Judging by the LinkedIn IPO, “going public” may be fashionable again.
Investors lucky enough to own LinkedIn shares (i.e., employees and a small number of wealthy, well-connected investors) saw their shares more than double in price in a single day, jumping from the initial offering price of $45 to $94.25 by the end of the day. Investors who owned private shares, which were being traded on secondary markets, enjoyed even larger gains.
Prices dropped the next day, as some investors cashed in on their profits, but few who own shares are complaining, given that LinkedIn’s debut was the biggest since 2006.
Unfortunately, though, most companies are not LinkedIn. Companies like LinkedIn, Groupon and Facebook are atypical.
The purpose of an IPO is supposed to be to provide the capital needed for relatively small companies to grow, and the number of small, innovative companies registering for IPOs is still down significantly from past years.
To date, 61 companies have completed IPOs this year, up from 51 at this time last year and only seven in 2009. In contrast, 83 IPOs took place in the first five months of 2007, which is still far short of the 185 deals that took place through May in 2000.

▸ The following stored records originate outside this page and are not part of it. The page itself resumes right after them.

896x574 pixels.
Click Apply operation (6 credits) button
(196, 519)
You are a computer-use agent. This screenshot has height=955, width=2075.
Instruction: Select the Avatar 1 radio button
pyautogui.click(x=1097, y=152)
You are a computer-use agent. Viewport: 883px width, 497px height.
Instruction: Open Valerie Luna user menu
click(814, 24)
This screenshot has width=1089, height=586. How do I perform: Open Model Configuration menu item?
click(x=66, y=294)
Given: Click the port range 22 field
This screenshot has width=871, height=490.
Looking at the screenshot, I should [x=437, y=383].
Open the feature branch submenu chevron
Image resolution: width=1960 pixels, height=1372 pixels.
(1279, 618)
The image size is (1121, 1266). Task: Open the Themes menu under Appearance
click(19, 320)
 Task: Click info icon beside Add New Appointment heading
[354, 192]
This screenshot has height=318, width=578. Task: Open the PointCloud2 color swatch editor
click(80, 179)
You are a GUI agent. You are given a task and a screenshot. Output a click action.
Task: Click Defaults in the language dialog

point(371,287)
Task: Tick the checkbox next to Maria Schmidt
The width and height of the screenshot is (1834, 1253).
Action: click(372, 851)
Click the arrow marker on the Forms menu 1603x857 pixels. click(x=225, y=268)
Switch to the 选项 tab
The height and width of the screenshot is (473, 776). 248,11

The number of IPOs has fallen for many reasons, including the cost of compliance with the Sarbanes-Oxley Act; Eliot Spitzer’s global research settlement, which resulted in a lack of research for small company stocks; the dot-com bubble, and the financial crisis.
While the average investor has little chance of obtaining stock in a hot IPO, a resurgence of IPOs would be good news, as it would fuel the growth of the next generation of companies that will create jobs, spur economic growth and give the stock market a much-needed boost.